As part of Operation Transformation we’ve teamed up with Aoife Hearne and magician Joel Mawhinney to show how you don’t have to be a magician to transform your trolley.

Over the next six weeks, we are on a mission to transform Ireland’s trolleys with a healthier, balanced food shop.

Planning your weekly shop is key to healthy eating. Without a shopping strategy you might come home with a more than you bargained for - leading to wasted food or an unhealthy weekly shop.

Four steps to a healthy food shop

1. Check your cupboards, fridge and freezer

Check what foods you already have and plan to use up anything that’s getting near its 'use-by' date.
 

Check what's in your cupboard


2. Make a meal plan

What will you and your family have for breakfast, lunch, dinner and snacks in the next few days?
 

A) Getting started

Make a list of the meals that you and your family enjoy – maybe it’s burgers or chicken fingers or fish pie. 

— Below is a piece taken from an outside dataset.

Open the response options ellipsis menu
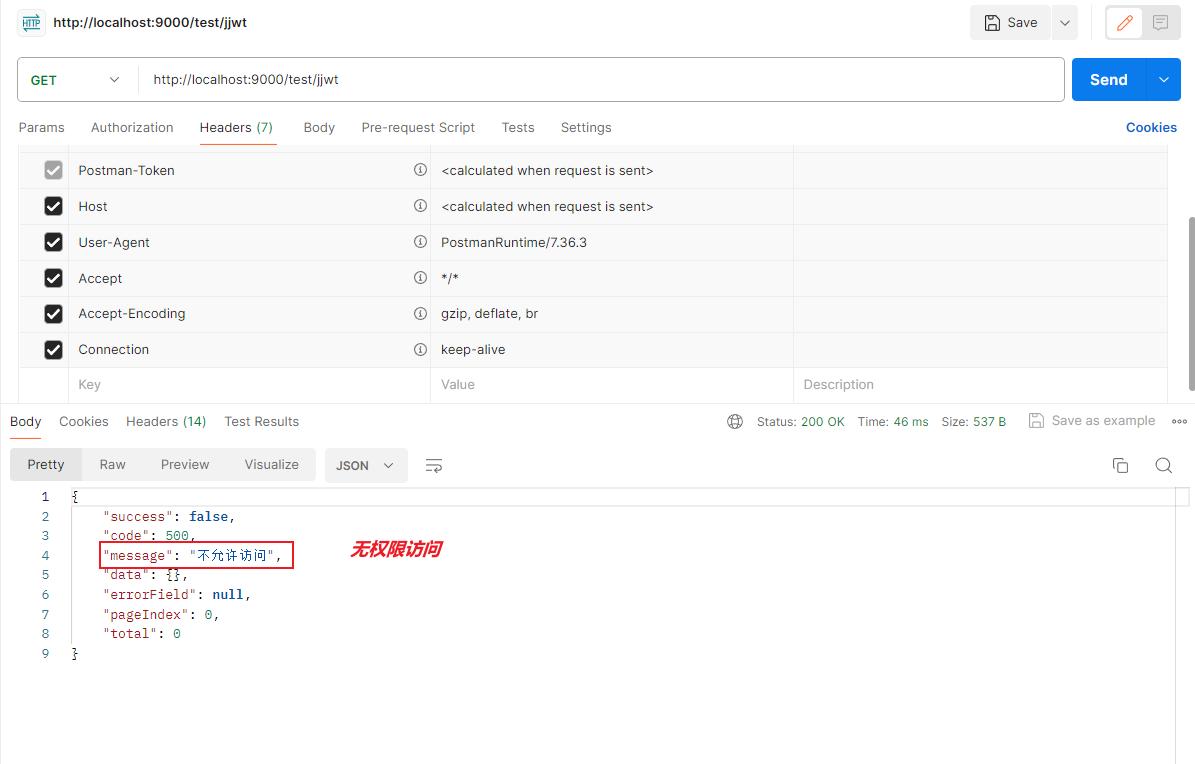The image size is (1195, 764). 1179,421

If you have never done a meal plan before, here’s a Five Day Meal Planner with recipes and a shopping list to help you get started.

To keep the food bills down, you can make the most use of the ingredients you buy and use leftovers for the next day’s lunch. So if you have roast chicken on Sunday, you could have chicken sandwiches on Monday or Tuesday.

B) The next step

You could do the full week and include all the meals, or just start with lunches and dinners for Monday to Friday.

Fill in just the main meals on your list for now, and move on to the next bit.

C) Perfecting the plan

This is where you plan for a healthy, balanced diet. Here are some general rules:

  • Eat two portions of meat or alternative source of protein every day. Twice a week your protein source should be fish – you can have it at any meal.
  • Eat three portions of dairy throughout the day – low fat is best.
  • Eat five to seven portions of fruit and vegetables every day.
  • Eat three to five portions of starchy foods like bread, rice, pasta or potatoes – wholegrain is best.
  • Go very easy on fatty, sugary foods like sweets and cakes – have a small treat once or twice a week.

All the information you need about portion sizes is here.

Have a look at the food that is on your meal plan so far. Are you having enough of each food group every day? Keep the balance of your diet in mind as you fill in the rest of your meal plan.

If all this seems too much, use our Five-Day Meal Planner where we have developed a healthy balanced meal plan for you.


3. Make a shopping list

At this point you should have a list of the food and drinks you need for the week.

Now it’s time to make a shopping list of what you need to buy. It’s a good idea to list each item under its food group as it will help you check again that you have enough of each type of food.


4. Do a visual check

When you go shopping make sure you bring your list and try to stick to it. Just before you go to the checkout do a visual check – see if any unplanned items have ended up in your trolley like treats or special offers. Check that fruit and vegetables are the main foods in the trolley.

Here’s a video of what you should be looking out for.
 


 


5 more tips to help you transform your trolley


1. Be aware of special offers - Only buy what’s on your shopping list. One third of foods on special offer aren’t that good for you.

 

2. Shop alone if you can - If you know pester power is an issue, try to avoid bringing children on the family shop.

3. Avoid shopping when you’re hungry - Have a small snack like a piece of fruit or popcorn to help you make better choices and to get to the check-out treat free.

4. Don’t shop when you’re tired or stressed - We tend to reach for the comfort foods to help us get through. Try to pick a time and a day when you’re under less pressure.